In 2017, a monkeypox outbreak occurred in Likouala Department, Republic of the Congo. Many of the affected individuals were of Aka ethnicity, hunter-gatherers indigenous to Central Africa who have worse health outcomes in comparison with other forest-dwelling peoples. To test the hypothesis that Aka people have different risk factors for monkeypox, we analyzed questionnaire data for 39 suspected cases, comparing Aka and Bantu groups. Aka people were more likely to touch animal urine/feces, find dead animals in/around the home, eat an animal that was found dead, or to have been scratched or bitten by an animal (P < 0.05, all variables). They were also more likely to visit the forest ≥ once/week, sleep outside, or sleep on the ground (P < 0.001, all variables), providing opportunities for contact with monkeypox reservoirs during the night. The Aka and possibly other vulnerable groups may warrant special attention during educational and health promotion programs.
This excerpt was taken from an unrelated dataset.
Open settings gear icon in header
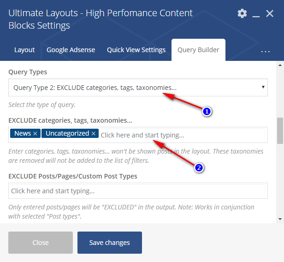 click(x=242, y=13)
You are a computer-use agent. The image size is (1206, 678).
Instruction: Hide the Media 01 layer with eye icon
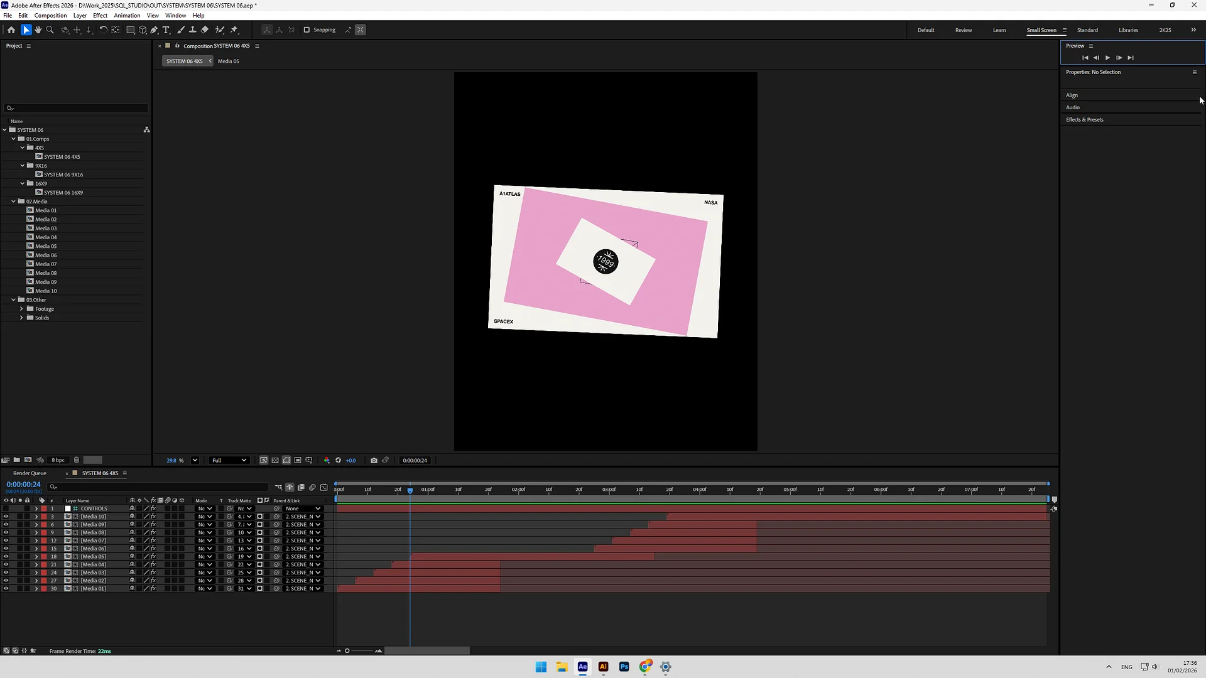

Monkeypox predominantly affects populations residing in heavily forested regions of Central and West Africa, and recent epidemiological events suggest that its geographic range is expanding and its incidence is increasing.1,2 This emerging zoonosis is often found in isolated and inaccessible areas, where health-care delivery is hampered and public health surveillance is muted. People living in these isolated areas are therefore most vulnerable to monkeypox infection. The Aka people belong to the larger Bayaka ethnicity, a group of indigenous hunter-gatherers who perhaps best exemplify a vulnerable population within the Central African region. Evidence of Bayaka cultures dates back more than 20,000 years,3 and today, these people are threatened by warfare, logging, and the encroachment of agriculture in addition to social stigma and discrimination.4 Unlike the ethnic majority, the Bantu people, their nomadic lifestyle hinders access to education and health care. But even when Bayaka people abandon nomadism, they still experience worse health outcomes relative to their forest-dwelling, non-Bayaka counterparts.5 This raises questions as to whether Bayaka people have increased susceptibility to sylvatic zoonoses such as monkeypox as a consequence of more contact with wild animals and poor access to health services.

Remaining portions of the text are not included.